It is gratifying that another Middle Eastern henchman appears about to get his just desserts, and that despite extensive U.S. involvement in the NATO mission not a single American life has been lost in the civil war. (How about them apples, Michele Bachmann? Time to retract your statement that President Obama “is not on our side” because the U.S. intervened? Of course you won’t.)
But let’s face it, defeating Qaddafi’s army will have been the easy part. The hard part will be getting the ragtag alliance of rebels to stash their differences and put Libya on track to becoming a democracy.
The end of the civil war arrived with a rush compared to the drawn-out and largely inconclusive city-by-city battles that had characterized the first six months of fighting as rebels swept into the capital city of Tripoli with a coordination sorely lacking early in the war that can be attributed to stepped-up American aerial surveillance. They initially were met with virtually no resistance, but ferocious fighting has been reported around the compound where Qaddafi may be hiding.
Since NATO entered the war in March, the U.S. and its allies have flown 7,500 sorties, attacking thousands of targets from individual weapons rocket launchers to major military headquarters and essentially destroyed the eyes and ears of Qaddafi’s command structure.

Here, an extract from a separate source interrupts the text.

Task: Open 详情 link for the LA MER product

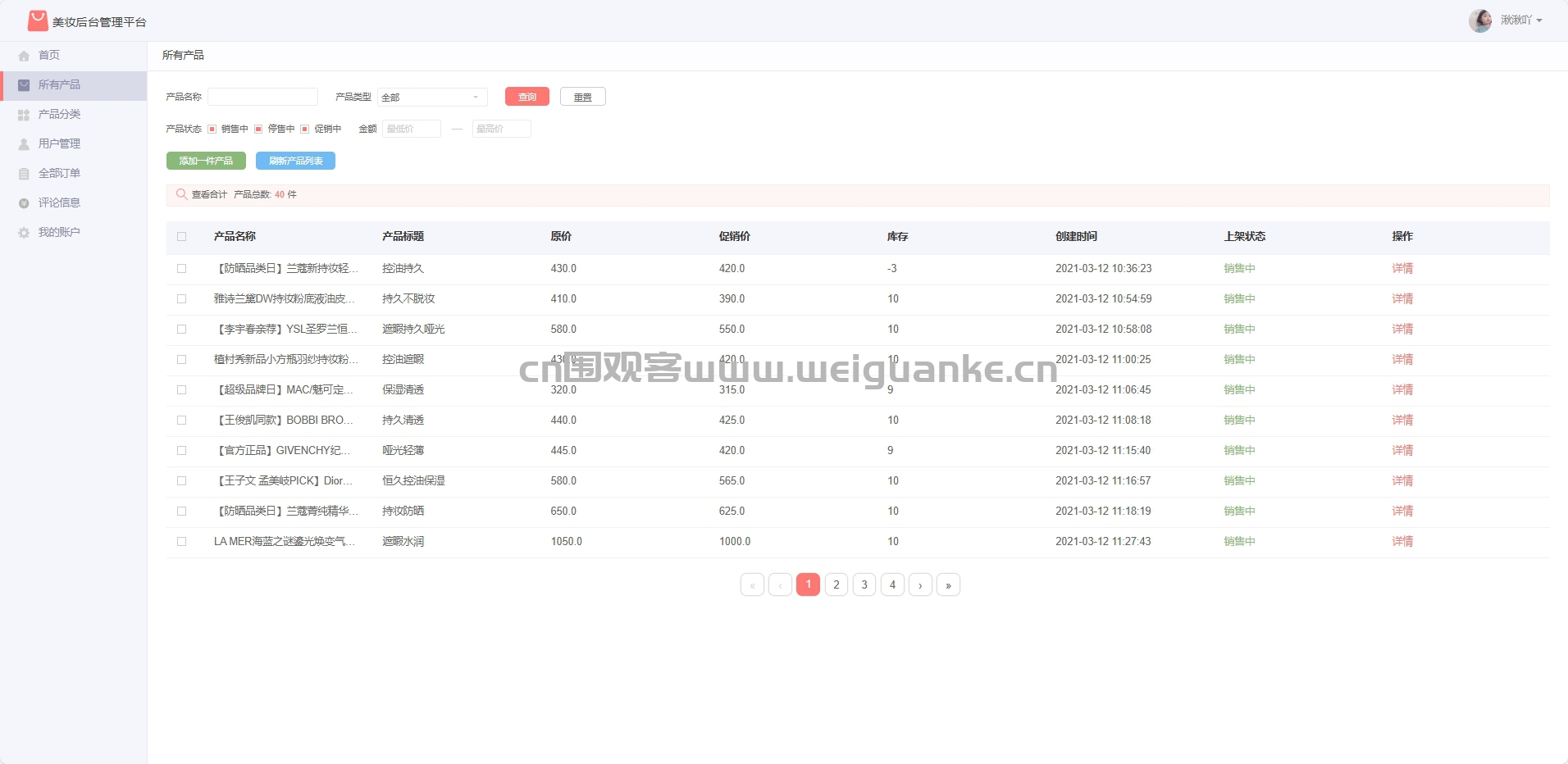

Let it not be forgotten that the U.S. and other Western nations — as well as British Petroleum and other energy companies — supported Qaddafi and like Mubarak in Egypt he survived as long as he did because of that unholy alliance. The trick now for the U.S. will be to not be drawn into the post-Qaddafi turmoil while materially supporting the rebels and insisting that any transitional government be all-inclusive.